Carolina – Estávamos trabalhando, sim. Pela FASC nós estávamos em plantão fazendo a distribuição de rancho e orientando as famílias. Pela SMED também estávamos aguardando e de plantão, fazendo, conforme combinado na reunião, toda a orientação e até o início do mês as instituições ainda estavam oferecendo almoço para as crianças. Nós estávamos trabalhando e é importante dizer que não se está trabalhando (agora) porque não querem. Não estamos trabalhando por uma força maior, mas as instituições estão sempre dispostas a fazer o trabalho lá na ponta, como já fazíamos até agora. Quando tu fizer uma proposta, como o próprio prefeito fez uma fala para uma rádio, dizendo que as instituições seriam os agentes comunitários na comunidade, nós não temos problema nenhum de ser – queremos ser, trabalhar e fazer a diferença, como sempre fizemos. O que também não dá para fazer é prejudicar tanto os funcionários neste momento, que já ganham tão pouco e têm tanta responsabilidade. Eles ainda podem ser prejudicados por perderem algum real do seu salário. E qual é a garantia que nós instituições também temos de que depois vão continuar os nossos serviços e se fechar? Então usa o nosso serviço agora também. Muitas instituições têm que pagar aluguel, têm gastos com segurança (porteiro, alarme, câmeras, etc.), todas essas questões de manutenção, envolvendo contador, nutricionista. Como mantém toda essa estrutura?

Blog – Tem ideia de quantos funcionários afetados?

Carolina – Somente na educação infantil são quatro mil funcionários, incluindo professores, serviços gerais, cozinha.

Blog – Podemos dizer que, no todo, essas escolas e instituições de assistência social têm uma relação de dependência em relação ao repasse do município?

Carolina – Infelizmente sim. Porque como somos instituições não-governamentais, sem fins lucrativos, nossa fonte de renda se dá através das parcerias ou das doações, mas as doações não são sistemáticas. Elas são voluntárias, não têm um valor certo, um período certo. Não tem como contar com aquela doação. O que contamos é com uma parceria que tem um termo de parceria assinado por um período, no nosso caso, cinco anos. É complicado.

Blog – Há alguma sinalização por parte do município de talvez flexibilizar isso, rever?
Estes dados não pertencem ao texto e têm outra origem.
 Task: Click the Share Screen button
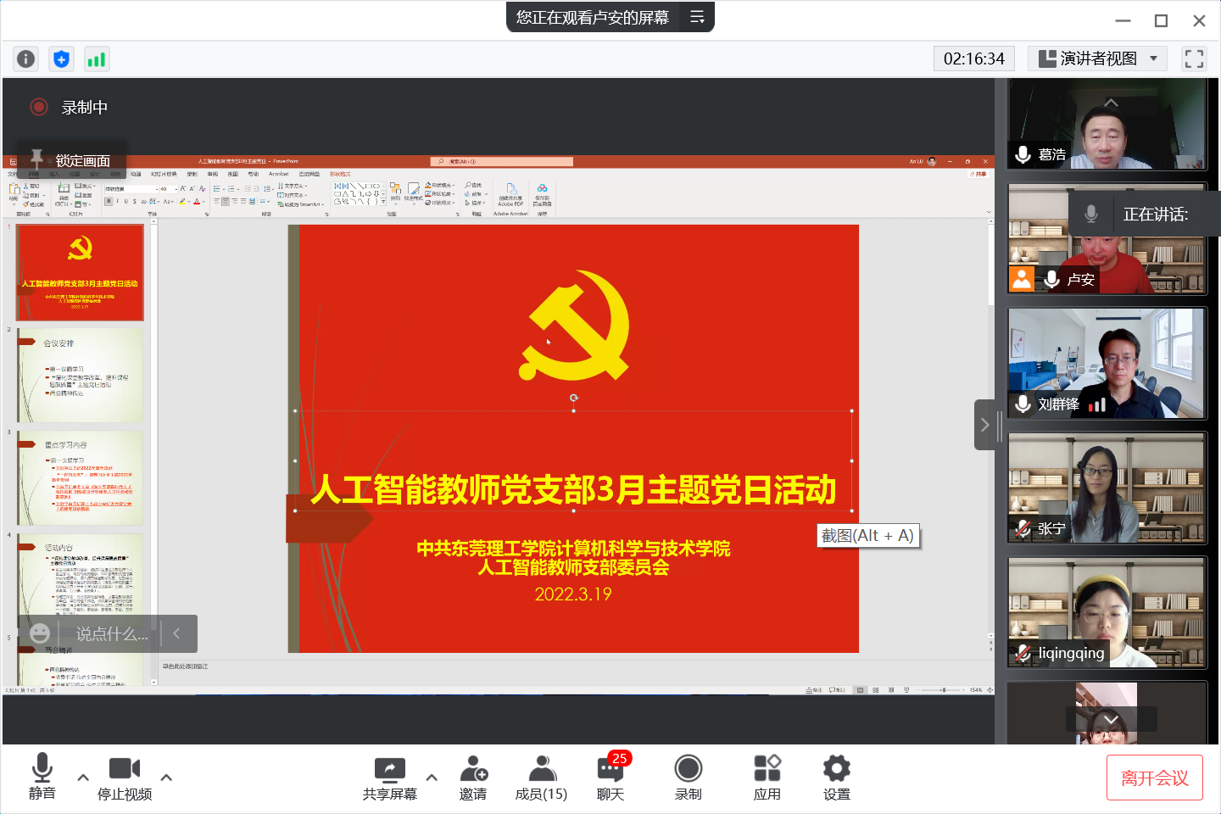tap(390, 778)
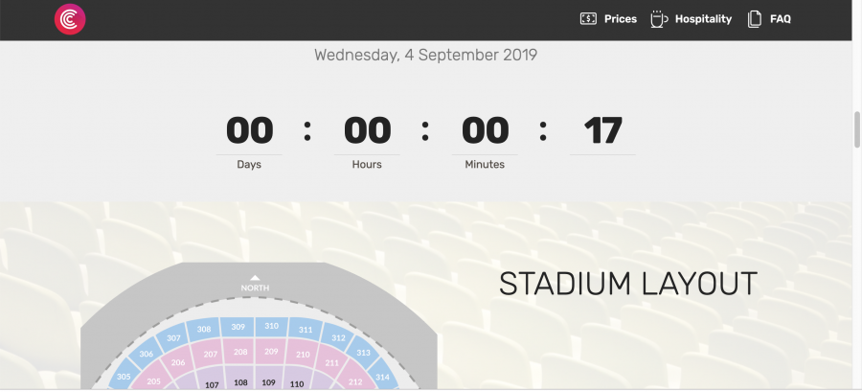
Task: Open the FAQ menu item
Action: [781, 19]
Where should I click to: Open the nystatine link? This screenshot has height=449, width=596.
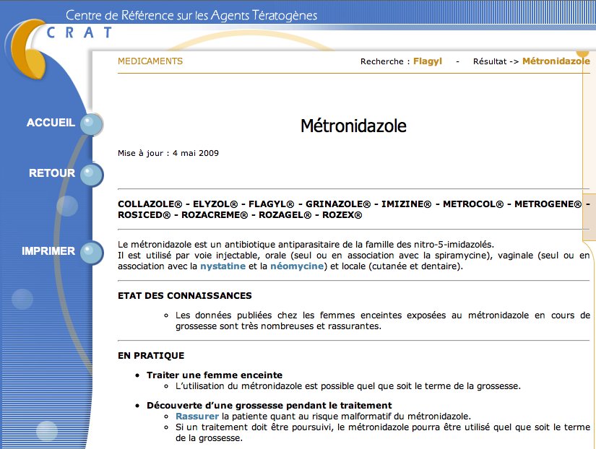[223, 266]
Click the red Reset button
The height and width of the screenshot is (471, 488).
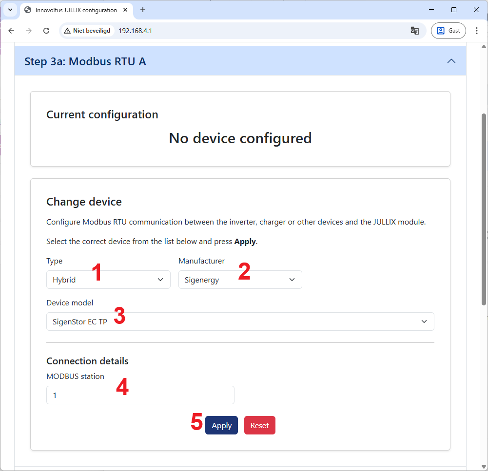[259, 425]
Carolina – Esperamos, sim, que a prefeitura possa rever a sua posição e mantendo pelo menos aquela fala de março, que era uma questão somente de diminuição dos recursos e que nós pudéssemos estar fazendo outro tipo de serviço neste momento. Em paralelo a isso, à continuidade da negociação, nós já contatamos o Ministério Público e o Tribunal de Contas e com uma ação judicial para tentarmos reverter. O MP e o TCE deram prazo até hoje para que a prefeitura responda. Aguardamos que nos próximos dias possam se desenrolar todas essas questões, revendo e fazendo da melhora forma. Na verdade tudo isso se deu pela falta de diálogo da prefeitura. Se tivessem, como lá no final de março, nos chamado enquanto fórum e conversado, tratado desses assuntos, a grande parte disso tudo não teria acontecido. Poderíamos ter chegado a uma negociação, como a gente tenta fazer quando se tem uma parceria. Quando se tem diálogo, se chega a um consenso, exatamente na parceria que deve se ter de ambos os lados. Um precisa do outro.